Metro fare evasion crackdown sparks police confrontation concerns

WASHINGTON — Amid complaints that Metro’s fare evasion crackdown is leading to people being pinned to the ground or pepper-sprayed unnecessarily by police, Metro’s general manager said Thursday that the crackdown is necessary to ensure that other rules are followed and that Metro gets all of the funding it is entitled to.

“The way WMATA treats its riders, particularly people of color, is unacceptable,” Brianna Musselman told the Metro Board Thursday. She recorded video of a man being pinned to the ground and pepper-sprayed by Metro police at the Gallery Place station in June, during an encounter that began when officers said the man tried to enter the rail system without paying.

In a separate incident, Nnennaya Amuchie told the Metro Board, officers were unnecessarily combative with a group of mostly black teenagers when she was at the station last week.

“I met officers who were threatening to hit kids with their batons and to arrest kids because they were not moving down the stairs at the pace the officers would have liked,” she said.

Metro Board Chairman and D.C. Councilmember Jack Evans asked General Manager Paul Wiedefeld whether changes are needed to the focused fare evasion crackdown that began earlier this year.

“We don’t want this to escalate into something tragic,” Evans said.

Wiedefeld said just eight percent of stops initiated based on suspicion of fare evasion lead to arrests.

“A lot of times, it’s doing the background check on the person and we find issues … and sometimes these things elevate into something else if you resist or anything like that, or you do something against a police officer,” Wiedefeld said.

In other cases, riders get a warning or citation, and are told to pay the fare or leave the system. While the citation starts as a $50 fine, it could also lead to an arrest if the citation is not paid or challenged. The maximum penalty under D.C. law is up to $300 and 10 days in jail. A D.C. Council bill would eliminate the potential jail time.

Asked about the use of pepper spray or other force against people stopped for fare evasion, Wiedefeld said he generally backs his officers.

“I’m not going to second-guess what those police officers were up against in any situation. They’re trained; they’re professionals; they know what they’re doing,” he said.

 

Tap in, tap out

In addition to riders who are supposed to pay who do not, many D.C. school students still do not have the passes needed to ride the system for free properly loaded onto their school identification cards.

“We just can’t get people to take the cards, let alone use the cards,” Evans said.

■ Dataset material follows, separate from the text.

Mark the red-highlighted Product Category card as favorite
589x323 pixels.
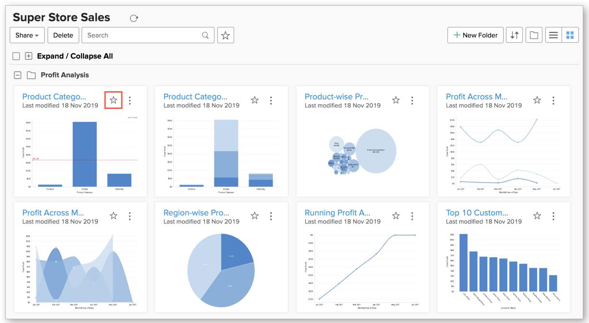(x=113, y=100)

The D.C. Office of the Chief Technology Officer said 64,643 public and charter school students had transit passes automatically added to their DC One Cards last school year, but that only about 19,359 students actually used the pass at least once.

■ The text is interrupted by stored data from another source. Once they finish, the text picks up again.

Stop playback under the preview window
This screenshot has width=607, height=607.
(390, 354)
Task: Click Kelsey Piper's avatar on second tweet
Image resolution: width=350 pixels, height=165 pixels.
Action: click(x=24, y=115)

In a news release earlier in the week, Metro said only 28 percent of eligible students this school year have an active pass. To activate the pass this school year, a student simply has to touch the card to a Metro farecard machine or bus farebox, then wait one to three days. Some students may need to tap the card twice.

Metro has officially extended the warning period for students through Nov. 12, and is sending letters and emails to parents through the school system reminding them of the policy.

Despite the wider effort, fewer than 5,000 additional students have activated the passes since the start of the school year. More than 16,000 students successfully loaded the passes in the weeks before school started.

While the students do not pay for the rail or bus rides taken using the pass, Metro loses money when students fail to tap in and out of the system. In addition to reimbursement from the District for the passes, nationwide federal transit formula funds are distributed based on official ridership numbers.

“Metro gets federal funding … based on ridership, and the only way we can prove ridership is if people tap their cards when they get on the system,” Evans said.

While Metro’s chief operating officer, Joe Leader, said earlier this year that the agency had no real way to know how many people use trains and buses without properly tapping SmarTrip cards or otherwise paying for their trips, Metro thinks fare evasion could theoretically cost the agency up to $25 million per year. The source of that estimate is unclear, but previous Metro estimates projected about 3.8 million D.C. school students alone walked around fare gates in the 2015-2016 school year.

Metro has begun locking emergency exit swing gates, and focusing on a “tap in, tap out” message.

“It’s not only for riders, but even employees, because we also want to know where our employees are,” Wiedefeld said.

On the bus system, where bus operators are wary of being assaulted by passengers over fare disputes, Wiedefeld said it’s important to keep fare evasion from becoming the norm.

Evans said the District and Metro must work together on some kind of solution.

“Clearly there is an issue between fare evaders and our police that I don’t want to escalate,” Evans said.